Task instructions
Nothing before the line containing "The width and height of the screenshot is (1030, 503)." belongs in the answer; quote that line and all lines after it through the end of the material, word for word.

Records provided
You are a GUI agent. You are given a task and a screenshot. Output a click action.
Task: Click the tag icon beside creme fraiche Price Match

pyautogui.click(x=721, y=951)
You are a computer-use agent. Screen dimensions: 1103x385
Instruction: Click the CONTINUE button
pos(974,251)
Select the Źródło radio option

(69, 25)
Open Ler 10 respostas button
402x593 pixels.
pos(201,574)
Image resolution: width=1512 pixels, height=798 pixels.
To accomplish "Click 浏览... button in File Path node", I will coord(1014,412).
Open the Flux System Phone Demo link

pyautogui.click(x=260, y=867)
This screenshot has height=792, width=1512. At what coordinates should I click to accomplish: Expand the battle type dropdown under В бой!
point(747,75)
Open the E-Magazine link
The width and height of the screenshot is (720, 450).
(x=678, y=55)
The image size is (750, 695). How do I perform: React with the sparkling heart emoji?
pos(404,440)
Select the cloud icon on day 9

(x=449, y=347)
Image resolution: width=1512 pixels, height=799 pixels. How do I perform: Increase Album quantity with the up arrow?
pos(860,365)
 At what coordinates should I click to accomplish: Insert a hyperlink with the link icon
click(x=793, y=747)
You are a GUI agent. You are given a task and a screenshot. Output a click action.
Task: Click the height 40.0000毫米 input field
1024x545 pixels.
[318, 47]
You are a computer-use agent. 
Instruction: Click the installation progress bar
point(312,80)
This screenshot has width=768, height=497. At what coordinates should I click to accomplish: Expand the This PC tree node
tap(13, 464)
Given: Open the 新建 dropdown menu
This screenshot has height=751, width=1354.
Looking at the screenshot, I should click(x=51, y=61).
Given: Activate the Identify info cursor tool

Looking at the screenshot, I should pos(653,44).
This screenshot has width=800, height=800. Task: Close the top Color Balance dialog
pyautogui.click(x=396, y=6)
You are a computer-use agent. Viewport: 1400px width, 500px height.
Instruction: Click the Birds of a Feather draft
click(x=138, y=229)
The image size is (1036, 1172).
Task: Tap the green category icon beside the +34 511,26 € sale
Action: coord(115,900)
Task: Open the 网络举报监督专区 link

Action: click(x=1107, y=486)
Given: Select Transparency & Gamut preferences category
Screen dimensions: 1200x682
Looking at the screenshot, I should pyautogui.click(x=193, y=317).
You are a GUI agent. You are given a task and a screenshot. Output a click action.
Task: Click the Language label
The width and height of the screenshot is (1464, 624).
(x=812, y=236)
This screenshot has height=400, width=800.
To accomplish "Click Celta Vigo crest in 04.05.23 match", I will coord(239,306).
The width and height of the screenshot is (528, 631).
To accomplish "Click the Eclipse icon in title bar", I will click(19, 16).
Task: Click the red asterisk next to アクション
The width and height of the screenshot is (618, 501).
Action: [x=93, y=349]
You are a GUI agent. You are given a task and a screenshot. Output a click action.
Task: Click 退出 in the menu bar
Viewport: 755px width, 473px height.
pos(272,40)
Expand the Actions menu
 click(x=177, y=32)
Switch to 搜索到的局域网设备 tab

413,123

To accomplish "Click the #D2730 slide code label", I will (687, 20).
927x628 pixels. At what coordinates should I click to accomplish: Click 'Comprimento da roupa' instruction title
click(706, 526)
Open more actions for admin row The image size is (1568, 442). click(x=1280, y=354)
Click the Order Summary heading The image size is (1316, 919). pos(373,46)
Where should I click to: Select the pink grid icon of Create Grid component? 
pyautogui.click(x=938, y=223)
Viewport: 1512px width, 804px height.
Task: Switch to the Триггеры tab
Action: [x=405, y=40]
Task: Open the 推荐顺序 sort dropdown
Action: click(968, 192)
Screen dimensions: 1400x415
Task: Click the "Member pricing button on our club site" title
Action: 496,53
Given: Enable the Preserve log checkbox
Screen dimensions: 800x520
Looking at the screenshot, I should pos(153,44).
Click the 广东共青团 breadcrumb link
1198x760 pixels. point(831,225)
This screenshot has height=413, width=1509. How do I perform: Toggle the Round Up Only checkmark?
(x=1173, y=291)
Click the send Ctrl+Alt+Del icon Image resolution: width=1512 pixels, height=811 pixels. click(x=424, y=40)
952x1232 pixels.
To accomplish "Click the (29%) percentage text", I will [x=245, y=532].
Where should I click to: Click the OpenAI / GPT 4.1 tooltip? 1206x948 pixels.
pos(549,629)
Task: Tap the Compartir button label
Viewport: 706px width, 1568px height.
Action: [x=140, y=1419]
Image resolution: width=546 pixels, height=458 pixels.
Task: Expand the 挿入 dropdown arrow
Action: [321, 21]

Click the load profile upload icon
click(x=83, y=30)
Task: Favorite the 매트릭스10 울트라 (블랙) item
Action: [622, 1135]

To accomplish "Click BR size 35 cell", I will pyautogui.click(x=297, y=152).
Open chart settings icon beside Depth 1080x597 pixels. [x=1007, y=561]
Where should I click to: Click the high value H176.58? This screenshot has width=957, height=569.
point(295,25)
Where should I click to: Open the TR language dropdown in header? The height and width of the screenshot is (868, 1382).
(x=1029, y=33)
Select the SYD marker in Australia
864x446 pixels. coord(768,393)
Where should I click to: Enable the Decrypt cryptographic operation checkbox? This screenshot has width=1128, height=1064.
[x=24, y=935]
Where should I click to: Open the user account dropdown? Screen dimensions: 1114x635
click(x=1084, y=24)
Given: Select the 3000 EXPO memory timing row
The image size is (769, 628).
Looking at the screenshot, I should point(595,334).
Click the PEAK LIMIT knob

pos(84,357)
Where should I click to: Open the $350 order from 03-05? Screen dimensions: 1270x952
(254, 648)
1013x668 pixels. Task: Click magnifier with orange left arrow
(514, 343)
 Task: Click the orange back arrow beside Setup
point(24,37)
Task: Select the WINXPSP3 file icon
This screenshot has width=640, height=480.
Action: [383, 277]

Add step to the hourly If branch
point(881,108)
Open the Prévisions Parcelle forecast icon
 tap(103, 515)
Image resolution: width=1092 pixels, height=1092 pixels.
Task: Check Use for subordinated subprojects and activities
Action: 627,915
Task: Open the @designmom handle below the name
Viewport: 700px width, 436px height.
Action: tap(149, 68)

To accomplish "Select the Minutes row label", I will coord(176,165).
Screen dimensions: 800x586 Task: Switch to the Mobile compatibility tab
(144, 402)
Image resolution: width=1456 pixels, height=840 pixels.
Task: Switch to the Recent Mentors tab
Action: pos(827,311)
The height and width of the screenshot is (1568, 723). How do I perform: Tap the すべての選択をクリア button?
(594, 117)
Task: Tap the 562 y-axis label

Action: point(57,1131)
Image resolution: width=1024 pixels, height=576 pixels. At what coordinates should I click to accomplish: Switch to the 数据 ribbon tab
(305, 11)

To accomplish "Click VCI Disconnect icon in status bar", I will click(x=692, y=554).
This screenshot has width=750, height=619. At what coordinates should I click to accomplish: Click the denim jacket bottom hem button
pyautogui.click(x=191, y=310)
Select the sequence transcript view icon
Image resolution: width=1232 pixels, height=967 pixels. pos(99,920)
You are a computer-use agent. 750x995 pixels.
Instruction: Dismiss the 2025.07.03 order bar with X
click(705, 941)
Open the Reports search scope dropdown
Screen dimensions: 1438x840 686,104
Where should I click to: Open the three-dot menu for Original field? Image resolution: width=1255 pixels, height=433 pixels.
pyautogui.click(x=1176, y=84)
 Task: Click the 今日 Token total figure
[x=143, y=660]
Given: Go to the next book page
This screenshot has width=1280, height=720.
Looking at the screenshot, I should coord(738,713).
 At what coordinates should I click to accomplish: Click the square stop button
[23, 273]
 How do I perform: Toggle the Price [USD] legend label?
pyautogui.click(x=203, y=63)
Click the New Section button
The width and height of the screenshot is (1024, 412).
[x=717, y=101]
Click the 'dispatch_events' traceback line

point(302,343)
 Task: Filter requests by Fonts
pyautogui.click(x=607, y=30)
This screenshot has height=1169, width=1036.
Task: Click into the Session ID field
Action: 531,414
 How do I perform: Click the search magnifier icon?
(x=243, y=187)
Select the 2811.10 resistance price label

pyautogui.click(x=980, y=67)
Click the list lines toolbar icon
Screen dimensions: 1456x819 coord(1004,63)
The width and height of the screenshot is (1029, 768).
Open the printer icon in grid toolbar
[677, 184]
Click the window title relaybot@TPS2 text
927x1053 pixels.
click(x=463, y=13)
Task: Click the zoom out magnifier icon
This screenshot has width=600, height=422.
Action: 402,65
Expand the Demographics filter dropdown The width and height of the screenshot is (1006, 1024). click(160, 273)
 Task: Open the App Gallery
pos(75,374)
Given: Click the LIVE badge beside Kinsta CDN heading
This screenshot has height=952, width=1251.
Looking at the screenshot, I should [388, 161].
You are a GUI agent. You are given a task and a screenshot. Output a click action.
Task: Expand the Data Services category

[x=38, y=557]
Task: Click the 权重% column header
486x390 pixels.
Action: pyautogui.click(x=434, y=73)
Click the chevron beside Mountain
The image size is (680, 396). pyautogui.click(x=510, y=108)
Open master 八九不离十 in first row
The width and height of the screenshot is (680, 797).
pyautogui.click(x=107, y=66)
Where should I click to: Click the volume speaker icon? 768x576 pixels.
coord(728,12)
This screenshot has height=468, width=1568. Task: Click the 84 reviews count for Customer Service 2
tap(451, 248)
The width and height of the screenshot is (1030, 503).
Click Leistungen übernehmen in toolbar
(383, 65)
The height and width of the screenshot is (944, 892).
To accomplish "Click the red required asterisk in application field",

Expected output
The width and height of the screenshot is (1030, 503).
Click Leistungen übernehmen in toolbar
(383, 65)
The height and width of the screenshot is (944, 892).
To accomplish "Click the red required asterisk in application field",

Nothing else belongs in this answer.